Heike Knörzer, Wilhelm Claupein, Simone Graeff-Hönninger, Pu Wang, Buqing Guo

TITLE

The Rediscovery of Intercropping in China: A Traditional Cropping System for Future Chinese Agriculture – A Review

ABSTRACT

Intercropping has a 1000-year old history in Chinese agriculture and is still widespread in modern Chinese agriculture. Nowadays, agricultural systems in China are stigmatized to exhaust high levels of input factors like N fertilizer or irrigation water and to contribute severely to environmental problems like desertification, river eutrophication, soil degradation and greenhouse effect. In this context, monocropping systems have to be revised and may not be the best performing systems any more, considering sustainability, income security and nutritional diversity in rural areas.
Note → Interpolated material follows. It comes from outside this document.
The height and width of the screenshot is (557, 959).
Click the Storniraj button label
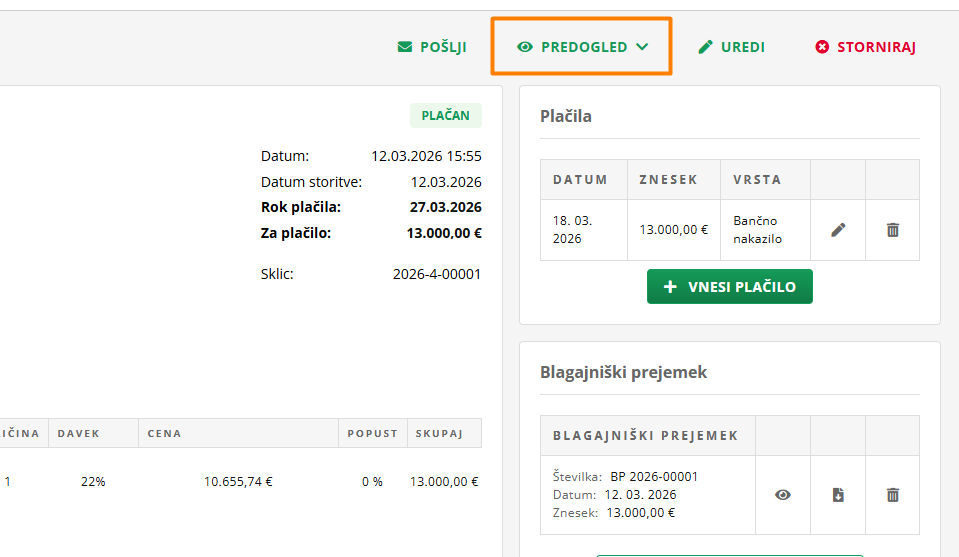click(x=876, y=47)
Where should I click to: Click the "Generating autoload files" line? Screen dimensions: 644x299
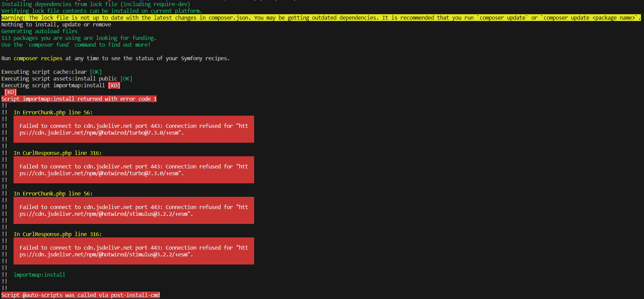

Therefore, intercropping systems offer alternatives for a more sustainable agriculture with reduced input and stabilized yield. Especially in the last decade this cropping system has been rediscovered by scientific research. Studies showed increased yield of maize and wheat intercropped with legumes: chickpea facilitates P uptake by associated wheat, maize intercropped with peanut improves iron nutrition and faba bean enhances N uptake when intercropped with maize. China’s intercropping area is the largest in the world. Nevertheless, there are only few international studies dealing with intercropping distribution, patterns and crops. Most studies deal with nutrient-use efficiency and availability. This study is a first approach to gain an overview of intercropping history, basic factors about interspecific facilitation and competition and distribution of Chinese intercropping systems. Finally, four intercropping regions can be distinguished and are explicitly described with their intercropping intensity, potential and conditions.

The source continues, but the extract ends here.